The data needs to be returned in full, exactly as it reads.

═════ Records to process

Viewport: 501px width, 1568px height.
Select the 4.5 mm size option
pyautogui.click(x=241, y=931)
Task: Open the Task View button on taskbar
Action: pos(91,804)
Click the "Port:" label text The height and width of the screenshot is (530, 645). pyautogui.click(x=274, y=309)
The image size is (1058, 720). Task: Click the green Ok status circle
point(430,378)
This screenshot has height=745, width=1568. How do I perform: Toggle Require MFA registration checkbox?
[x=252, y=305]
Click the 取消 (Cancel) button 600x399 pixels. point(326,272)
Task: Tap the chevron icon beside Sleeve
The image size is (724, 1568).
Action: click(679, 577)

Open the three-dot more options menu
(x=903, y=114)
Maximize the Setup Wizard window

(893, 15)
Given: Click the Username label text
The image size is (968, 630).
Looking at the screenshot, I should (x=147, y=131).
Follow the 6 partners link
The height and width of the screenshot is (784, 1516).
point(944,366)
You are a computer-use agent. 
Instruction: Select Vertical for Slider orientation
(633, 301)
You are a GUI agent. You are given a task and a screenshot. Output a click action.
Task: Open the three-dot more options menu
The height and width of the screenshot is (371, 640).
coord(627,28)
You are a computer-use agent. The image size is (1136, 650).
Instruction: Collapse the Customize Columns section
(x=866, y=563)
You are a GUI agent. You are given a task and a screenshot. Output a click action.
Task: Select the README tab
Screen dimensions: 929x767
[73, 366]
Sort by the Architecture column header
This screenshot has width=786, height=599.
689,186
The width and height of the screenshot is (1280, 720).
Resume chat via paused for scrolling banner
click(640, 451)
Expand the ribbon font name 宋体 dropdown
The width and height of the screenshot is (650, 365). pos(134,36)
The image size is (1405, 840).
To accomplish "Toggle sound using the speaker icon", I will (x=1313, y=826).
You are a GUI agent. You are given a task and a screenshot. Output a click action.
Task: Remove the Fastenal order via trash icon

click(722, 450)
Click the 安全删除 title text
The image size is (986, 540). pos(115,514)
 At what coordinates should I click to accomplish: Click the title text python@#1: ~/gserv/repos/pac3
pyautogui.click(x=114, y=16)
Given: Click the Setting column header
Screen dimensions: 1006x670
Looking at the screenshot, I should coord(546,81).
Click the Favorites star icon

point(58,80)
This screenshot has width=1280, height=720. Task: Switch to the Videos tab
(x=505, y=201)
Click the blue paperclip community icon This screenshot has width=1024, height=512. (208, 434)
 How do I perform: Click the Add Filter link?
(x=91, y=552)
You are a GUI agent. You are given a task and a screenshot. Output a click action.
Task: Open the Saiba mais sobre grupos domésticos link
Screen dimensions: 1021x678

══════════

§ Answer space
Viewport: 501px width, 1568px height.
Select the 4.5 mm size option
pyautogui.click(x=241, y=931)
Task: Open the Task View button on taskbar
Action: pos(91,804)
Click the "Port:" label text The height and width of the screenshot is (530, 645). pyautogui.click(x=274, y=309)
The image size is (1058, 720). Task: Click the green Ok status circle
point(430,378)
This screenshot has height=745, width=1568. How do I perform: Toggle Require MFA registration checkbox?
[x=252, y=305]
Click the 取消 (Cancel) button 600x399 pixels. point(326,272)
Task: Tap the chevron icon beside Sleeve
The image size is (724, 1568).
Action: click(679, 577)

Open the three-dot more options menu
(x=903, y=114)
Maximize the Setup Wizard window

(893, 15)
Given: Click the Username label text
The image size is (968, 630).
Looking at the screenshot, I should (x=147, y=131).
Follow the 6 partners link
The height and width of the screenshot is (784, 1516).
point(944,366)
You are a computer-use agent. 
Instruction: Select Vertical for Slider orientation
(633, 301)
You are a GUI agent. You are given a task and a screenshot. Output a click action.
Task: Open the three-dot more options menu
The height and width of the screenshot is (371, 640).
coord(627,28)
You are a computer-use agent. The image size is (1136, 650).
Instruction: Collapse the Customize Columns section
(x=866, y=563)
You are a GUI agent. You are given a task and a screenshot. Output a click action.
Task: Select the README tab
Screen dimensions: 929x767
[73, 366]
Sort by the Architecture column header
This screenshot has width=786, height=599.
689,186
The width and height of the screenshot is (1280, 720).
Resume chat via paused for scrolling banner
click(640, 451)
Expand the ribbon font name 宋体 dropdown
The width and height of the screenshot is (650, 365). pos(134,36)
The image size is (1405, 840).
To accomplish "Toggle sound using the speaker icon", I will (x=1313, y=826).
You are a GUI agent. You are given a task and a screenshot. Output a click action.
Task: Remove the Fastenal order via trash icon

click(722, 450)
Click the 安全删除 title text
The image size is (986, 540). pos(115,514)
 At what coordinates should I click to accomplish: Click the title text python@#1: ~/gserv/repos/pac3
pyautogui.click(x=114, y=16)
Given: Click the Setting column header
Screen dimensions: 1006x670
Looking at the screenshot, I should coord(546,81).
Click the Favorites star icon

point(58,80)
This screenshot has width=1280, height=720. Task: Switch to the Videos tab
(x=505, y=201)
Click the blue paperclip community icon This screenshot has width=1024, height=512. (208, 434)
 How do I perform: Click the Add Filter link?
(x=91, y=552)
You are a GUI agent. You are given a task and a screenshot. Output a click action.
Task: Open the Saiba mais sobre grupos domésticos link
Screen dimensions: 1021x678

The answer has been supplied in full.